#### WORK REQUEST
Write the data out again, exactly as given.

======== DATA UNDER STUDY ========

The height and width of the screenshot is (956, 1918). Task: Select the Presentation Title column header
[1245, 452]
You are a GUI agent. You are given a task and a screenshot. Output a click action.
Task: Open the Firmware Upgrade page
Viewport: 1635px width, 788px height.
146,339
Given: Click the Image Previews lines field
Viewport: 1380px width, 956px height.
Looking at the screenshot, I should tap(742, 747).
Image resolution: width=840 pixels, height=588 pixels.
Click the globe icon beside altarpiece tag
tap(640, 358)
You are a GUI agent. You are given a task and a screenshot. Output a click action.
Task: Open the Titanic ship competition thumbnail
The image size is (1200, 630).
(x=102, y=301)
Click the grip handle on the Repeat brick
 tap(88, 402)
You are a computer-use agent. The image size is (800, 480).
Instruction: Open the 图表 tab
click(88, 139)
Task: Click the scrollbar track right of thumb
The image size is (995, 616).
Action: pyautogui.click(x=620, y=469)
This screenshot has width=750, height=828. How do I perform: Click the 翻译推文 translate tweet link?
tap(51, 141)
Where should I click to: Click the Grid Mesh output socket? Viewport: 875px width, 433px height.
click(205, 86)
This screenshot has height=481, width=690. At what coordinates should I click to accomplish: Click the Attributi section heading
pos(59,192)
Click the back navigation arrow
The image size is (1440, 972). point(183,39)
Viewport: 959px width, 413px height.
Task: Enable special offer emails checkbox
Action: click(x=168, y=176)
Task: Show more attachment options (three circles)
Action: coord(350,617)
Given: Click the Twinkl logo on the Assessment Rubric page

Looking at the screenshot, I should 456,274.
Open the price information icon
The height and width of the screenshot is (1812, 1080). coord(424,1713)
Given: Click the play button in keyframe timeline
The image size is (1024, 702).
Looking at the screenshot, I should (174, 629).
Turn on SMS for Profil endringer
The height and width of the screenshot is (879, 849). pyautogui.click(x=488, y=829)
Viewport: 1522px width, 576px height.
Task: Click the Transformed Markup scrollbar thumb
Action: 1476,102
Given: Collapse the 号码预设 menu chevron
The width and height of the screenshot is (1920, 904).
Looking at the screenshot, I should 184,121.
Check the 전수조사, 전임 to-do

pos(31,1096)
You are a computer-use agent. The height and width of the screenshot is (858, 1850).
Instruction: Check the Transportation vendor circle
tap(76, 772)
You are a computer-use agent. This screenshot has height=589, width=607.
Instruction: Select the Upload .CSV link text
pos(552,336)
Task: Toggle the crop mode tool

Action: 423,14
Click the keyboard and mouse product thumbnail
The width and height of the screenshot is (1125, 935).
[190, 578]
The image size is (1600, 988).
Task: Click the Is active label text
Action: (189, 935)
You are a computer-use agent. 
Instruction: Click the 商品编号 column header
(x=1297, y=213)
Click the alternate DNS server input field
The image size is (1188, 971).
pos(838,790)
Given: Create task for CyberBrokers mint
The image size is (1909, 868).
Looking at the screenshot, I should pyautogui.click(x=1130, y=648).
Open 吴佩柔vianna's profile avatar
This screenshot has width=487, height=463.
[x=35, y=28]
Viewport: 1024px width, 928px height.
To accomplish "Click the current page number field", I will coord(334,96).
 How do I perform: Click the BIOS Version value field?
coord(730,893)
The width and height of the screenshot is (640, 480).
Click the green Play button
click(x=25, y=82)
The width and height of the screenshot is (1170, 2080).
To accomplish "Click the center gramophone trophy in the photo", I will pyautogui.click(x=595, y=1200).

========

#### WRITTEN REPLY
The height and width of the screenshot is (956, 1918). Task: Select the Presentation Title column header
[1245, 452]
You are a GUI agent. You are given a task and a screenshot. Output a click action.
Task: Open the Firmware Upgrade page
Viewport: 1635px width, 788px height.
146,339
Given: Click the Image Previews lines field
Viewport: 1380px width, 956px height.
Looking at the screenshot, I should tap(742, 747).
Image resolution: width=840 pixels, height=588 pixels.
Click the globe icon beside altarpiece tag
tap(640, 358)
You are a GUI agent. You are given a task and a screenshot. Output a click action.
Task: Open the Titanic ship competition thumbnail
The image size is (1200, 630).
(x=102, y=301)
Click the grip handle on the Repeat brick
 tap(88, 402)
You are a computer-use agent. The image size is (800, 480).
Instruction: Open the 图表 tab
click(88, 139)
Task: Click the scrollbar track right of thumb
The image size is (995, 616).
Action: pyautogui.click(x=620, y=469)
This screenshot has width=750, height=828. How do I perform: Click the 翻译推文 translate tweet link?
tap(51, 141)
Where should I click to: Click the Grid Mesh output socket? Viewport: 875px width, 433px height.
click(205, 86)
This screenshot has height=481, width=690. At what coordinates should I click to accomplish: Click the Attributi section heading
pos(59,192)
Click the back navigation arrow
The image size is (1440, 972). point(183,39)
Viewport: 959px width, 413px height.
Task: Enable special offer emails checkbox
Action: click(x=168, y=176)
Task: Show more attachment options (three circles)
Action: coord(350,617)
Given: Click the Twinkl logo on the Assessment Rubric page

Looking at the screenshot, I should 456,274.
Open the price information icon
The height and width of the screenshot is (1812, 1080). coord(424,1713)
Given: Click the play button in keyframe timeline
The image size is (1024, 702).
Looking at the screenshot, I should (174, 629).
Turn on SMS for Profil endringer
The height and width of the screenshot is (879, 849). pyautogui.click(x=488, y=829)
Viewport: 1522px width, 576px height.
Task: Click the Transformed Markup scrollbar thumb
Action: 1476,102
Given: Collapse the 号码预设 menu chevron
The width and height of the screenshot is (1920, 904).
Looking at the screenshot, I should 184,121.
Check the 전수조사, 전임 to-do

pos(31,1096)
You are a computer-use agent. The height and width of the screenshot is (858, 1850).
Instruction: Check the Transportation vendor circle
tap(76, 772)
You are a computer-use agent. This screenshot has height=589, width=607.
Instruction: Select the Upload .CSV link text
pos(552,336)
Task: Toggle the crop mode tool

Action: 423,14
Click the keyboard and mouse product thumbnail
The width and height of the screenshot is (1125, 935).
[190, 578]
The image size is (1600, 988).
Task: Click the Is active label text
Action: (189, 935)
You are a computer-use agent. 
Instruction: Click the 商品编号 column header
(x=1297, y=213)
Click the alternate DNS server input field
The image size is (1188, 971).
pos(838,790)
Given: Create task for CyberBrokers mint
The image size is (1909, 868).
Looking at the screenshot, I should pyautogui.click(x=1130, y=648).
Open 吴佩柔vianna's profile avatar
This screenshot has width=487, height=463.
[x=35, y=28]
Viewport: 1024px width, 928px height.
To accomplish "Click the current page number field", I will coord(334,96).
 How do I perform: Click the BIOS Version value field?
coord(730,893)
The width and height of the screenshot is (640, 480).
Click the green Play button
click(x=25, y=82)
The width and height of the screenshot is (1170, 2080).
To accomplish "Click the center gramophone trophy in the photo", I will pyautogui.click(x=595, y=1200).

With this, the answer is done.